Luckily, unlike the officer who wouldn’t even bother fetching you a cup of tea but just sit there jabbing his finger into your chest all day (proverbially), WP did offer one concessionary olive branch. The option of downloading your blog as a ‘XML Export file’ and saving it onto your computer. With this file, you can open up another blog, either on another free blogging service or a self-hosted blog via the WordPress.org blog software package. You would however have to buy your own domain name (URL) and that would involve paying for it directly, plus monthly hosting fees. By now I was quite desperate, and therefore readily stomached the pain of having to now part with cold hard dutty cash for my blog’s upkeep. A small sacrifice I thought and many bloggers do it without compulsion as it gives them more leeway and freedom with their blogs, including widgets and advertising.

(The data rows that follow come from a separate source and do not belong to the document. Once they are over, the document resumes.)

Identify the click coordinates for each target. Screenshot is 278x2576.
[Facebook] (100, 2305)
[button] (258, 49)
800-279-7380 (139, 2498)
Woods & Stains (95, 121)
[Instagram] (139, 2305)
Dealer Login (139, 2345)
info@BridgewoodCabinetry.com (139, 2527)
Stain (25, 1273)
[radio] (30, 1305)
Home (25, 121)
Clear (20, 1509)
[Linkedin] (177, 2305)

I saved the export file in three different places to be on the safe side, one on my USB drive alongside my blog images, one on my computer and one which I emailled to myself. Better safe than sorry.

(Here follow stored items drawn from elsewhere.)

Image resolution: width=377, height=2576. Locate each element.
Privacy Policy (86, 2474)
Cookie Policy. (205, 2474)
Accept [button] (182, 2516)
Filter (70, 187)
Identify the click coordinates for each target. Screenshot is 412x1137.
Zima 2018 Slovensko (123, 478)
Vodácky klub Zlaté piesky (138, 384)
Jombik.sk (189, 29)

In the course of my research online, I learnt a few things, which gave me significant hope and positive thoughts, but also opened my eyes to people’s despair, anger and frustration. Firstly I came to realise from reading other accounts of blog suspension that every day, WP uses a filtering bot that looks out for a certain something that rhymes with ‘ham’. It seemed that this filter was quite overzealous as I soon learnt. One man, a homeless person from Vancouver in Canada, had blogged about a Russian group that was launching attacks using the electronic messaging whose name rhymes with ‘ham’. He mentioned the group by their name and his blog got suspended, taken him by utter surprise. Another writer had mentioned a new dieting pill. They fell victim to the bot too. Of course not everyone was so innocent. Several bloggers got into small amounts of trouble over hosting ads or banners on their sites, which contravenes WP rules. The WP equivalent of a small tap on the wrist and a “don’t do that again!!”. Nevertheless some people were not getting away so lightly. One blogger was told in no certain terms that he did not deserve his blog being reinstated because he had hosted links to illegal streams of cricket matches. I also discovered that bloggers could also be suspended for copyright violations and plagiarism. I was concerned that that might have been a cause, though I rewrite dramatically all news articles cited here and studiously only make use of copyright waived images to spice up the articles. The more I read, the more I realised I might have been tripped up by the anti-‘ham’ filter. The same generic message from the TOS team kept appearing, as bloggers celebrated the liberation of their babies from binary code-ringed purgatory and henceforth pardoned from death by deletion from WP servers.

I was still quite scared. WP state without ambiguity that any blogs that broke the rules would be terminated. They had the right to seize your content and not return it to you. Your URL would be confiscated and would also be dealt with as well. But on the reprieving side, if there was a mistake, your blog would be restored with full honours and everything intact. For a small minority, they would simply be asked to remove the offending content and as long as they played ball and followed instructions properly, everything would be okay. Only in extreme cases were blogs destroyed with no hope of return.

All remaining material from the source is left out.